A tu zmiany zaszły pewne, gdyż wydano unijną kaskę na oznakowanie i zapewnienie wypoczynku rowerzystom. Natknąłem się bowiem na nowe oznakowania tras rowerkowych i solidne pergole do wypoczynku. Całkiem to przyjemne i pożyteczne.
zjeżdżając z klimonta do Podlesia wywinąłem ponad pięć dych kilosów na godzinkę.
W drodze powrotnej umówiłem się na czyszczenie autka - przyjemne z pożytecznym.




  • DST 46.80km
  • Teren 35.00km
  • Czas 04:00
  • VAVG 11.70km/h
  • Temperatura 19.0°C
  • Sprzęt KONA'm
  • Aktywność Jazda na rowerze

Jazda kaszubska - ostatki.

Piątek, 5 sierpnia 2011 · dodano: 09.08.2011 | Komentarze 0

Lekki deszczyk, lekko średni wiatr ale widoki przepyszne. Podjazdy i zjazdy + mnogość akwenów wodnych po drodze. Na dodatek Pomniki upamiętniające walkę o polskość miejscowej ludności a z drugiej strony 2 cmentarze niemieckie: 1 w stanie praktycznie nie istniejącym poza tabliczką informacyjną, a drugi po renowacji z przed ponad 10 lat za kasę niemiecką ale też w stanie nie najlepszym.

Po drodze jeszcze miejscowy bar coby wypić kafkę oraz odwiedziny u producenta drewnianych stołów i ław.
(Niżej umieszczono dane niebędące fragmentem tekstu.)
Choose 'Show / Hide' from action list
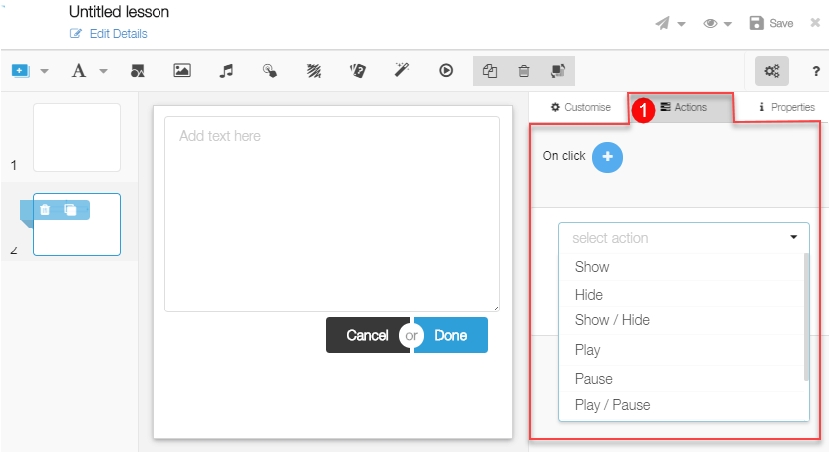The height and width of the screenshot is (452, 829). point(612,320)
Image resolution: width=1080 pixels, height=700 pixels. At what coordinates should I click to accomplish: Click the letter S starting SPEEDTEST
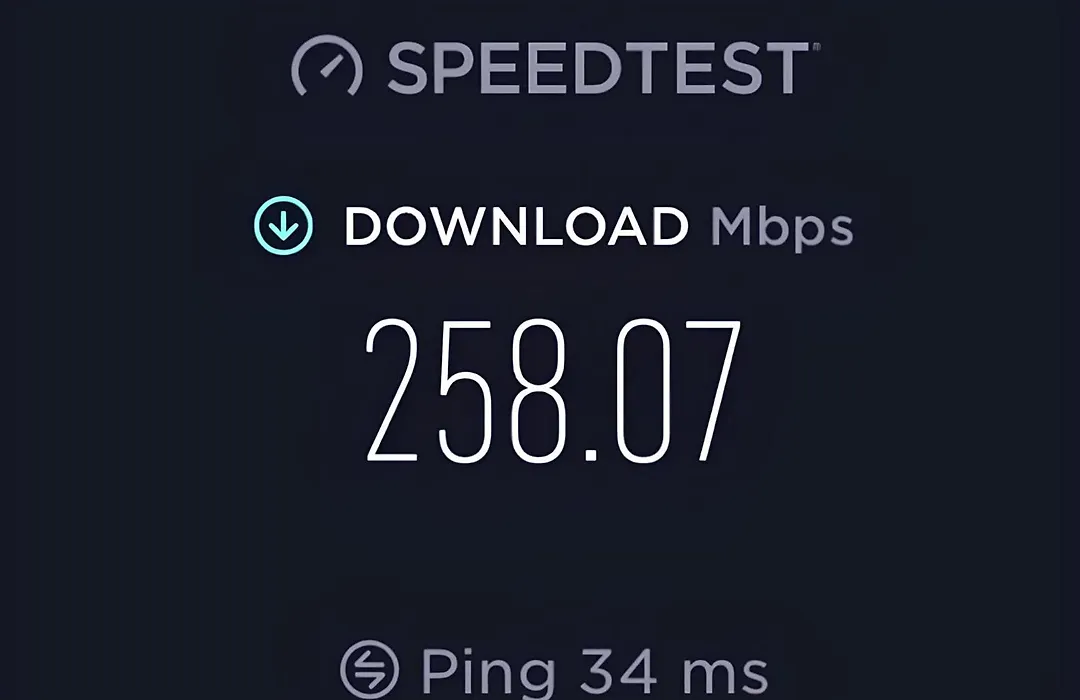pos(410,67)
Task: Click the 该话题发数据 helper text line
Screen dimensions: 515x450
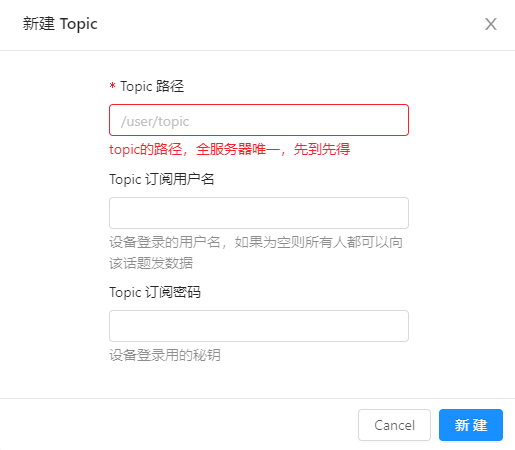Action: [x=151, y=263]
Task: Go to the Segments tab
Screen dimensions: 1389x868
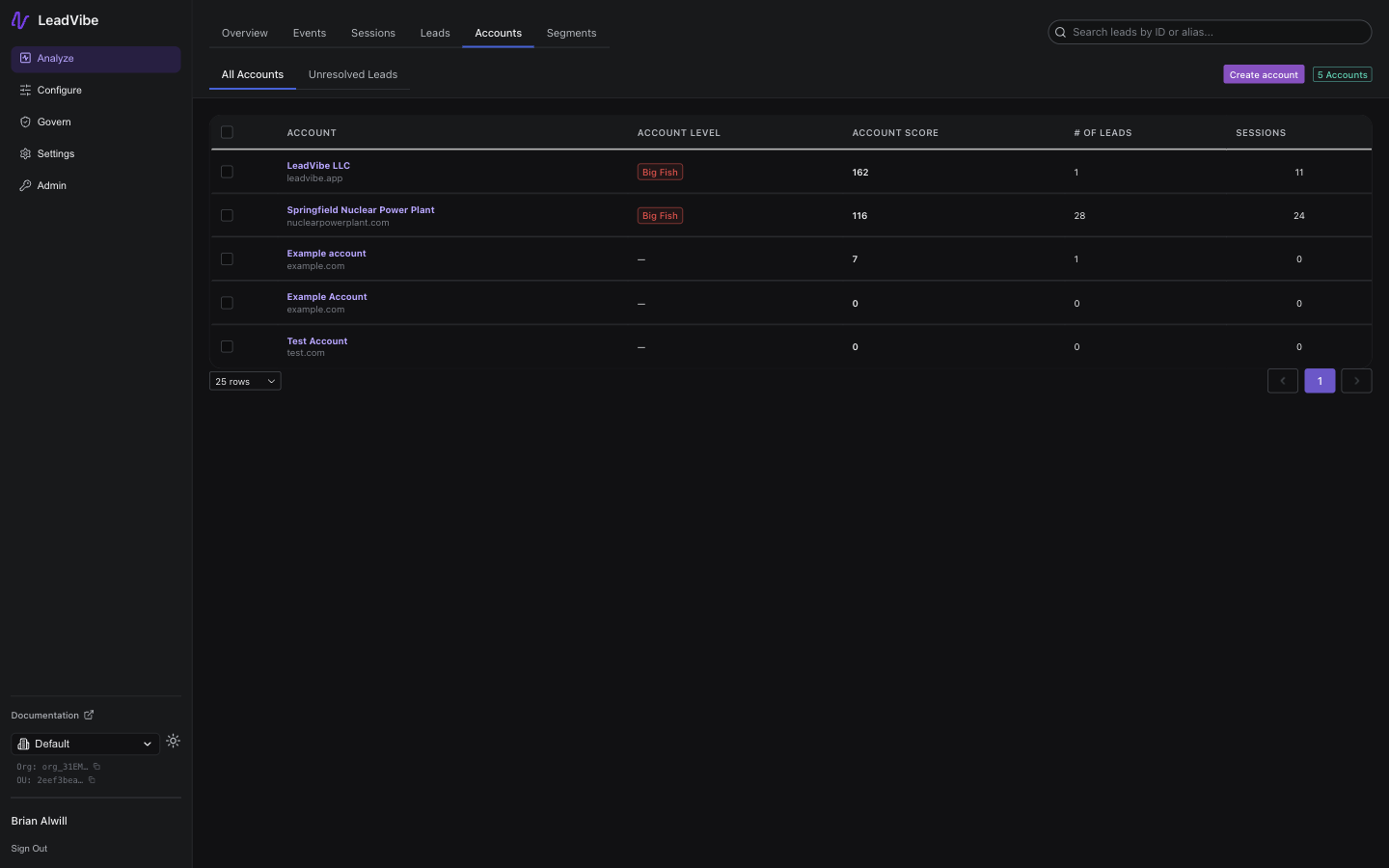Action: point(571,33)
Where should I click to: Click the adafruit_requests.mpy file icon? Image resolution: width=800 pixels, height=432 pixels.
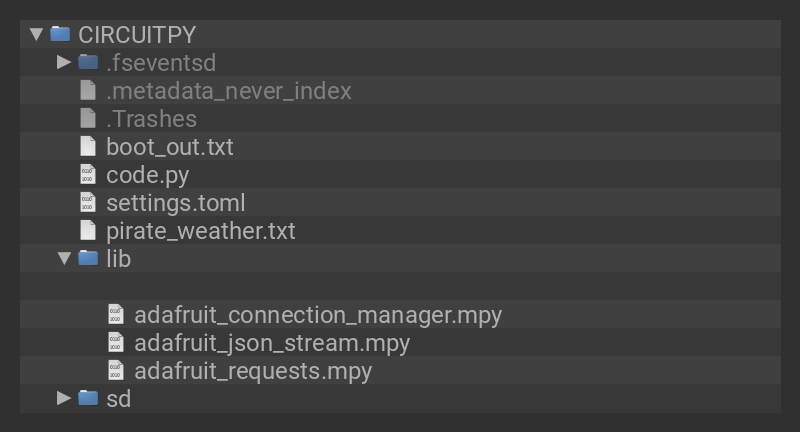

Pięknie, praktycznie, przyjemnie i pożytecznie nad wyraz.




  • DST 8.25km
  • Teren 8.25km
  • Temperatura 23.0°C
  • Sprzęt KONA'm
  • Aktywność Jazda na rowerze

Arround Piaszno Lake

Środa, 3 sierpnia 2011 · dodano: 09.08.2011 | Komentarze 0

Kumpel uprawiał jogging a ja w ramach towarzystwa i zwiedzania okolicy. Przyjemne kręcenie wokół jeziora Piaszno coby rozkręcić się po wcześniejszym wypadzie na Baltic Mare.
Efekt: kilka zjadliwych grzybków do jajówy na posiłek.




  • DST 16.70km
  • Temperatura 24.0°C
  • Sprzęt KONA'm
  • Aktywność Jazda na rowerze

Kaszebe, czyli lajtowa chwilunia rowerkowa.

Wtorek, 2 sierpnia 2011 · dodano: 09.08.2011 | Komentarze 0

Pojechałem z brathem do sąsiedniej wiosqi po wędzone acz zamówione rybki. Tak więc jazda krótka, asphaltowa tam i z powrotem z wiatrem w bok jeden i drugi. W sumie spokojnie bo człek się uczy jeździć od nowa po miesięcznej przerwie od siodełka.